2016.07.10 – Finding space in the on board lab
After leaving Ponta Delgada, Azores, the Blue Mining team on cruise JC138 (#Bluemining) is now at full compliment. With the new arrivals comes a grab for every available Lab space. Did we bring too much gear? Certainly we have a lot of instruments and a very busy schedule.
As we approach the TAG area we start to look at the data collected by last month’s Blue Mining cruise M127, on board the R/V Meteor, and the maps produced by the AUV Abyss. These have a 50cm resolution and reveal the complex topography of the mounds in great detail, despite being at a depth of 3500m. Combined with seafloor video from Geomar’s HyBIS ROV from last month’s cruise, we are able to find a few small spots flat enough to land the RD2 sea floor drilling rig.
Despite having been studied for over 40 years, little is known about the sub-surface characteristics of the dead hydrothermal mineral deposits below the sea floor. This is because they have rarely been drilled. The sites we are heading for have never been drilled and only been visited a couple of times in the past by submersible and ROV. As a result, the drilling conditions are likely to be challenging, and we have to be fully prepared.
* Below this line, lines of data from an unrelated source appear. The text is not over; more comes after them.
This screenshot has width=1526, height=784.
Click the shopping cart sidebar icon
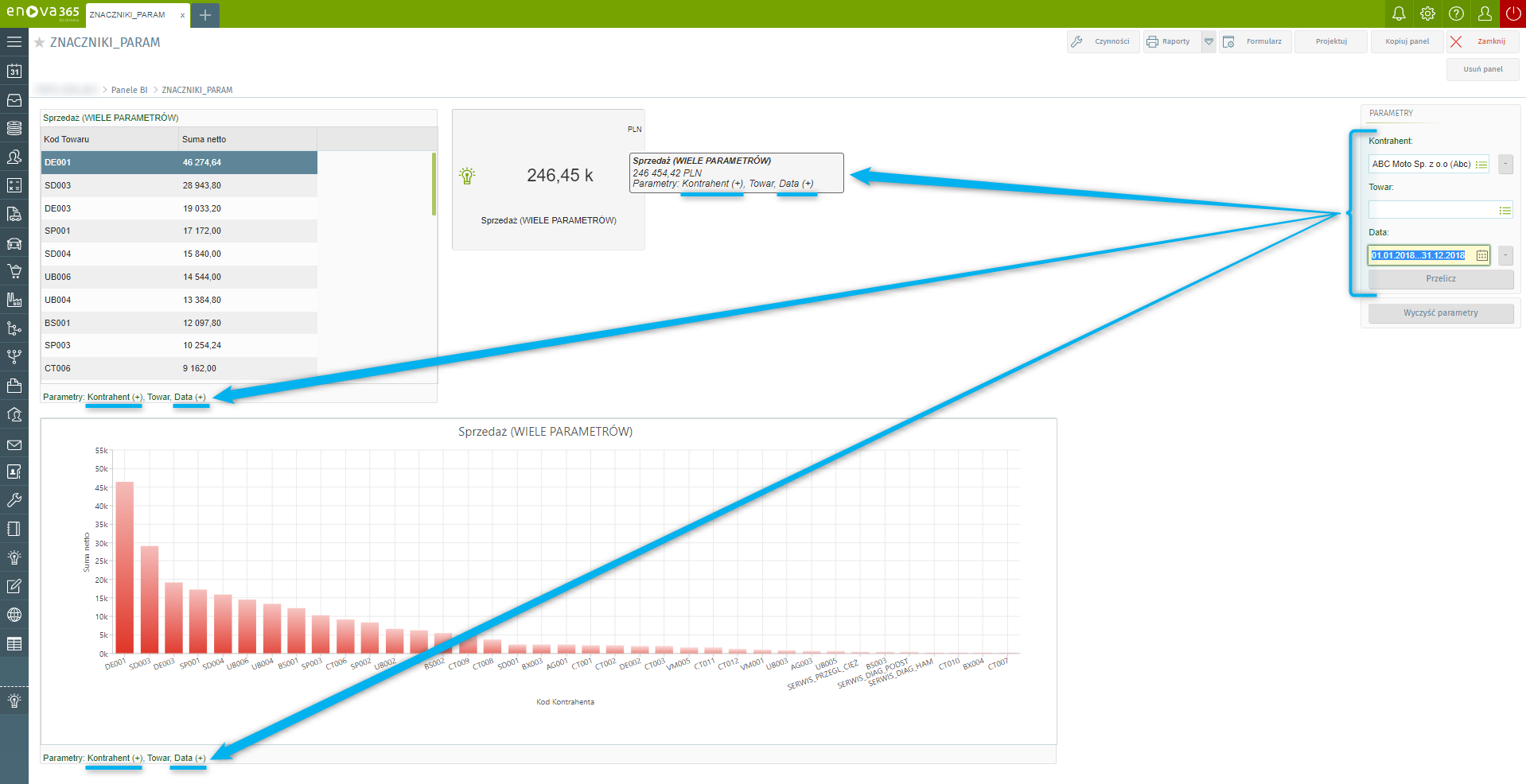click(x=14, y=271)
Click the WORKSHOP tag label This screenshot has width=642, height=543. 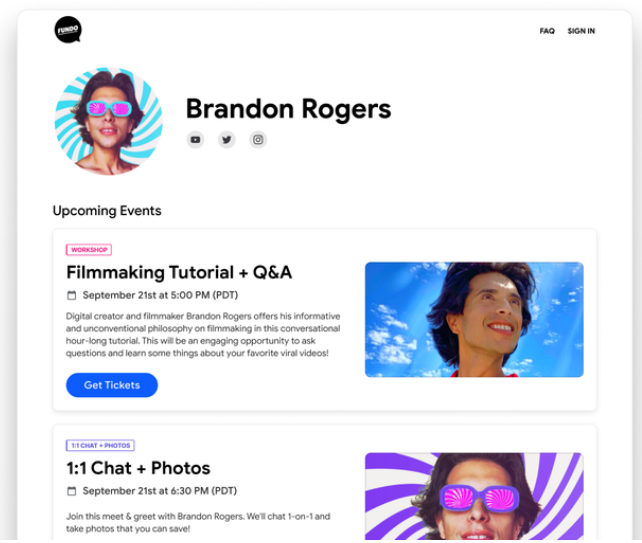[89, 250]
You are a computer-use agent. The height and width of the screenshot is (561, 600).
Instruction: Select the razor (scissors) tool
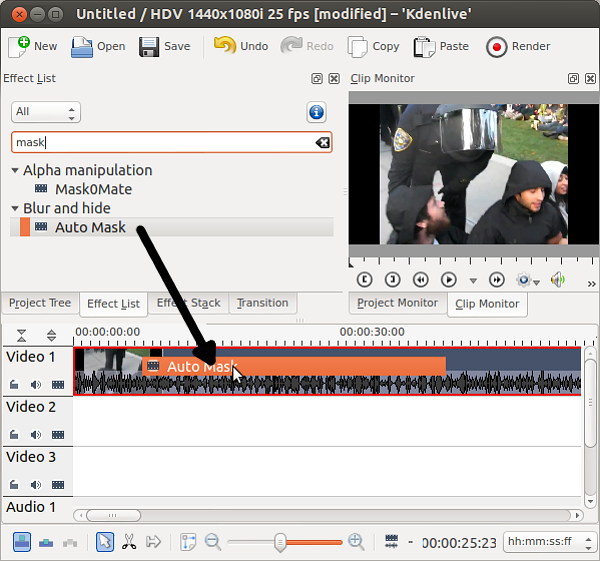[x=129, y=541]
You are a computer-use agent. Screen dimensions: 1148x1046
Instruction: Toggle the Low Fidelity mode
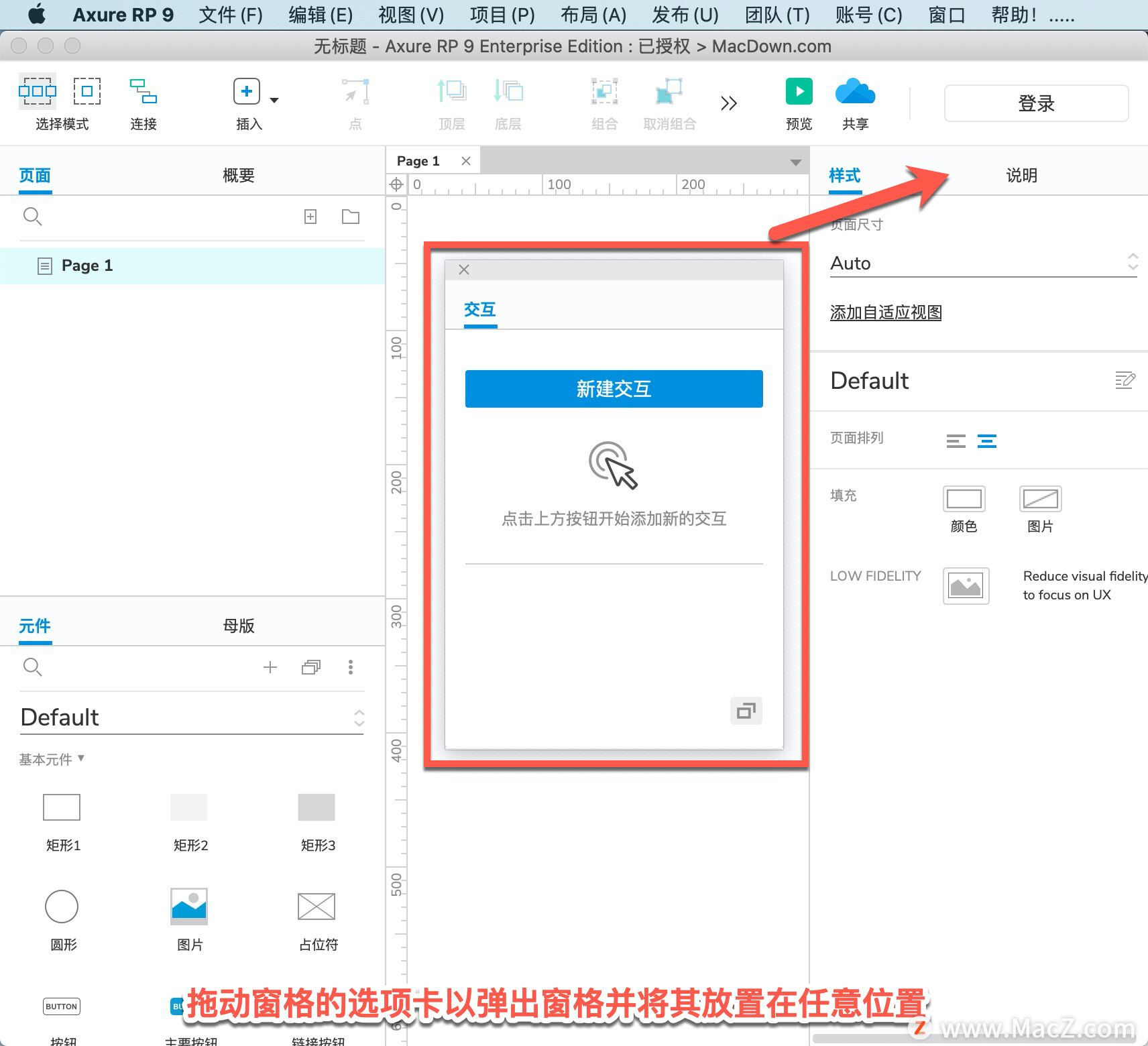[x=966, y=586]
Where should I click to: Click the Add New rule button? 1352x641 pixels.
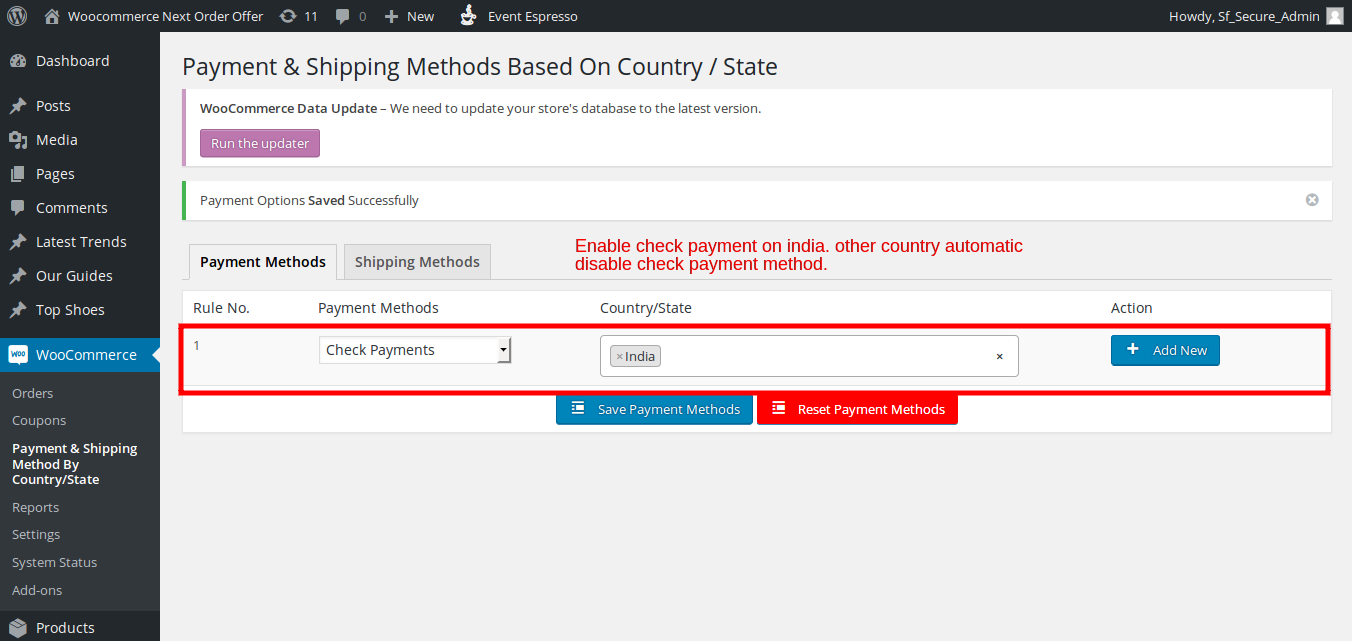tap(1165, 350)

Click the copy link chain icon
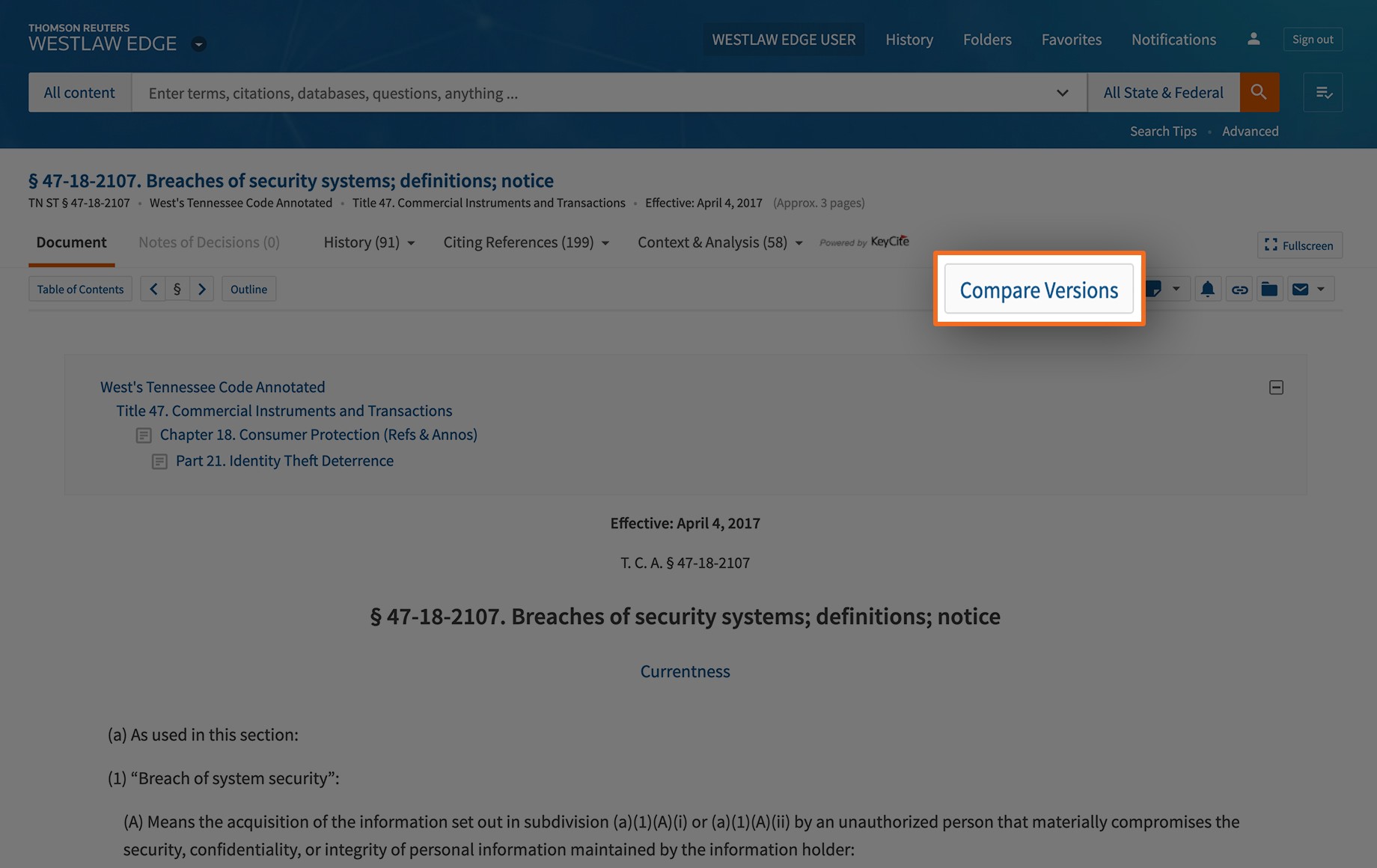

The RD2 sea floor drilling team has bought a selection of drilling bits, including some new ones designed especially for the Blue Mining project. These include bits that are impregnated with diamonds, some of which are quite large. Don’t get too excited though, they are industrial diamonds and wouldn’t make a very sparkly ring. Never-the-less, each drill bit costs thousands of pounds and is ruined by the time we finish each hole.
Luckily we have expert advice to hand. Mike Wilson is the RD2 team leader and explains to us what the different bits are optimised for. Co-chiefs Sven and Paul listen intently as Mike explains that we should choose ‘that one’. A ‘bit for all occasions’.
The drilling lesson ends with Mike bringing up one of their bottom hole assemblies to the Science Lab. This is the tool that connects the core barrel to the drill bit and allows us to flush the hole with seawater to keep the drill bit cool as we drill beneath the ocean floor. It is quire clear to us just how complex the RD2 is and what extreme technological challenges we face in undertaking this expedition to drill beneath the Mid-Atlantic Ridge.